Instructors: Dr. Neil Thornton

Introduction: This course offers a general survey of European history from the fall of the Roman Empire in the west to the end of the Cold War.  It will cover many of the major events, trends and turning points of this long period using a variety of approaches (political, social, cultural).  It assumes no prior knowledge of European history from students.  One focus in the fall term will be the role of the Roman Catholic Church.  This term will finish with the Renaissance and Reformation.  The winter term will cover the early modern and modern periods of European history and will include topics such as the European witch hunt, Absolutism, the Enlightenment, the French Revolution and Napoleon, industrialization, ideologies, the growth of nation states, and war.

Class Format: There is one two-hour lecture each Friday between 11:35 and 1:25. Students will also attend a one-hour discussion group most weeks.  These discussions will be based on assigned readings of primary documents or academic articles.
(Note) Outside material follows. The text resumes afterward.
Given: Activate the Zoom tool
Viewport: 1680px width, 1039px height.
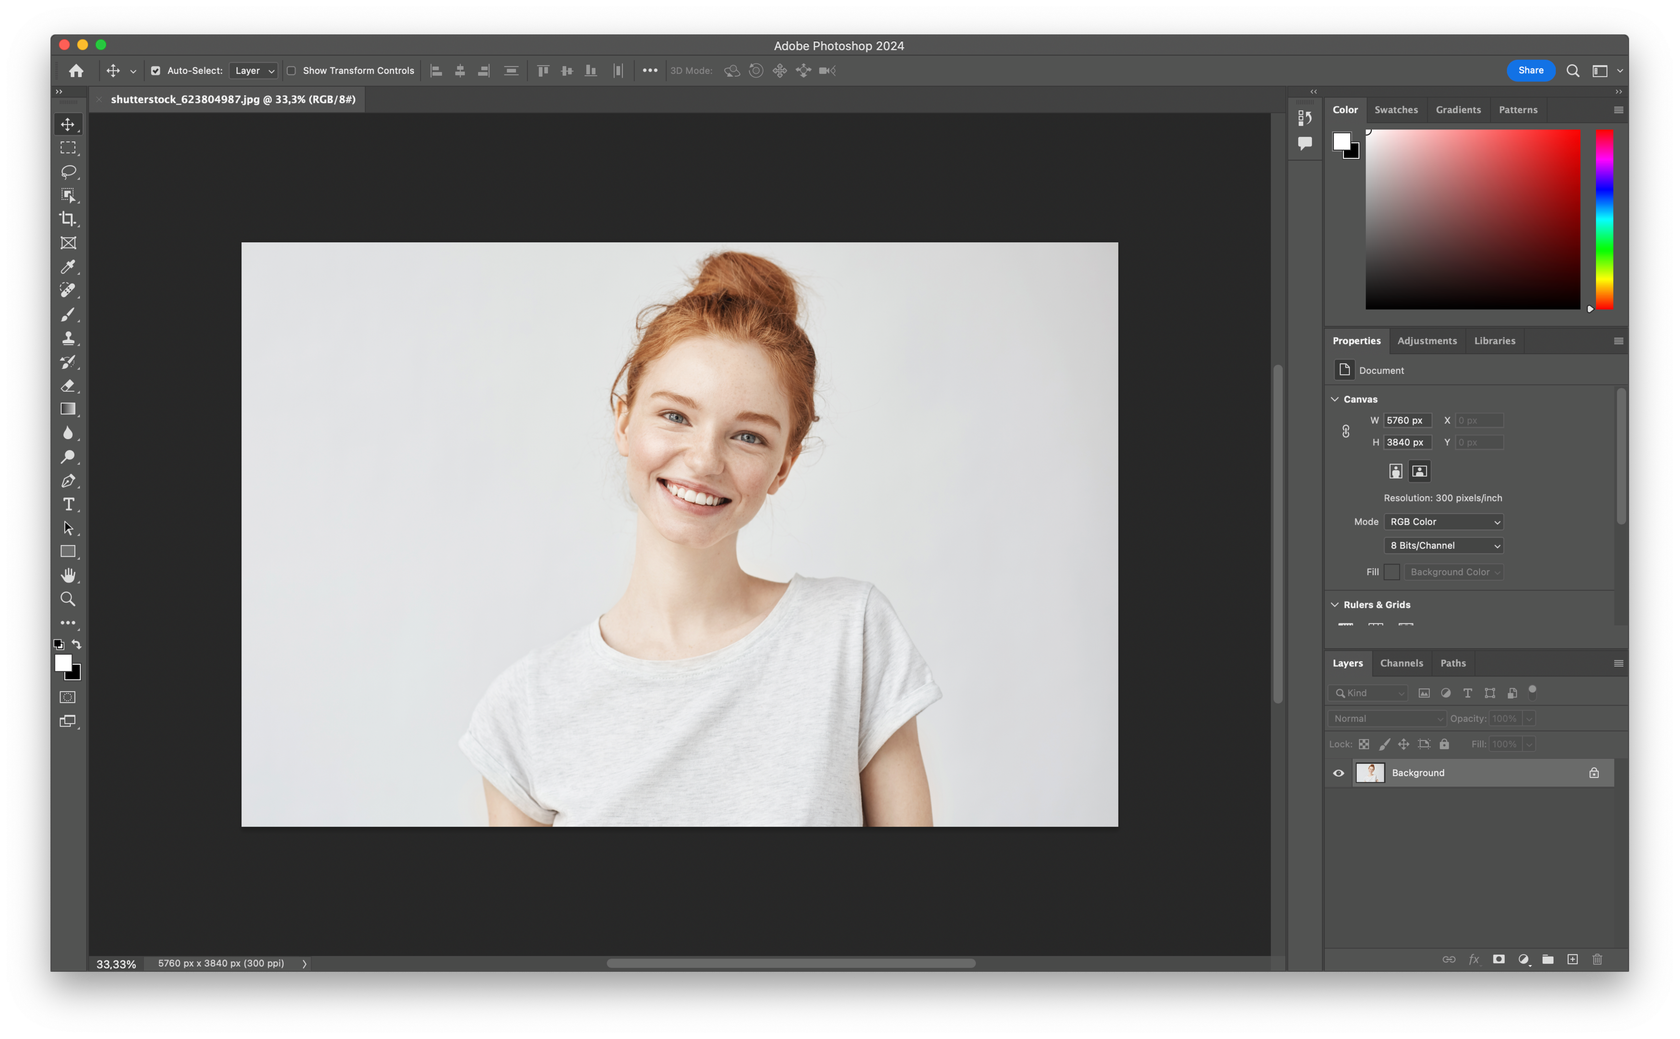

Aims and Goals: One goal of this course is to introduce students to the wide range of topics in European history such that they will be drawn to upper-year courses that offer more specialized approaches to regions and time periods.  Another is to gain skills in analyzing primary documents and journal articles.  The discussions will, it is hoped, develop techniques of presenting evidence and participating in debates about historical questions.
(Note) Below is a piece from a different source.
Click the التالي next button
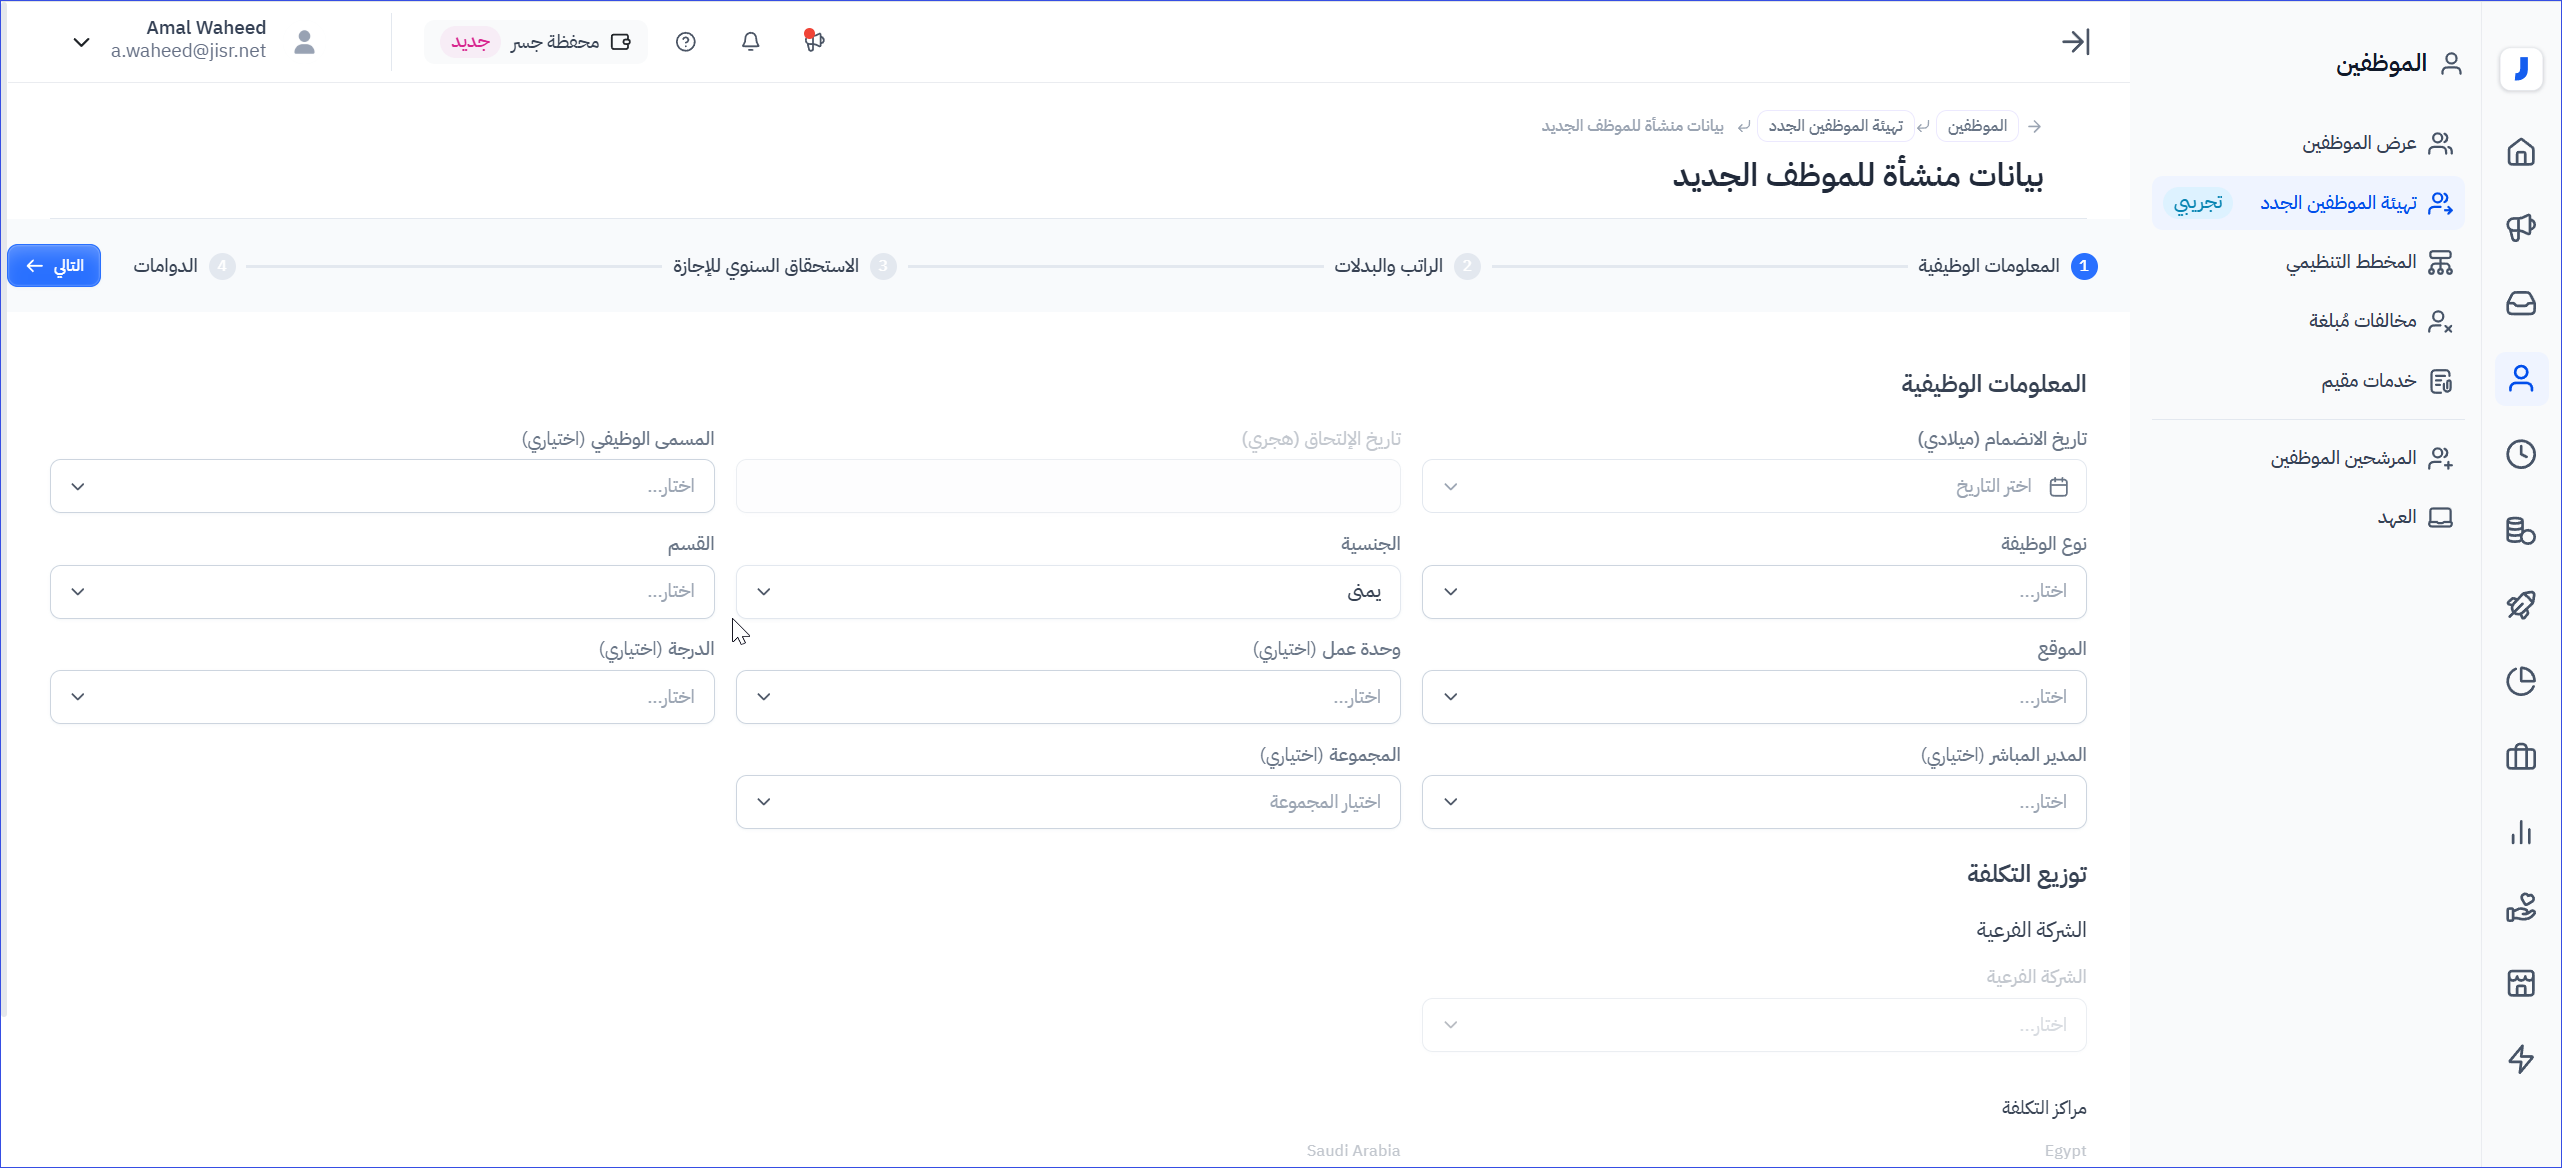The image size is (2562, 1168). click(x=54, y=266)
 Assessment: There will be an exam during the formal exam period of each term.  The exam in April will only cover material from the winter term. Each exam is worth 25% of the course total.  Students’ participation in discussions will be worth 10% of the final mark.  Students will write three or four papers (still to be decided) worth a total of 40% of the final mark.

Text: There is no assigned text as readings will come from web-based documents and academic articles.  If you can get a second-hand western civilization textbook without mortgaging your future, you may find it a useful resource, but this is not a requirement.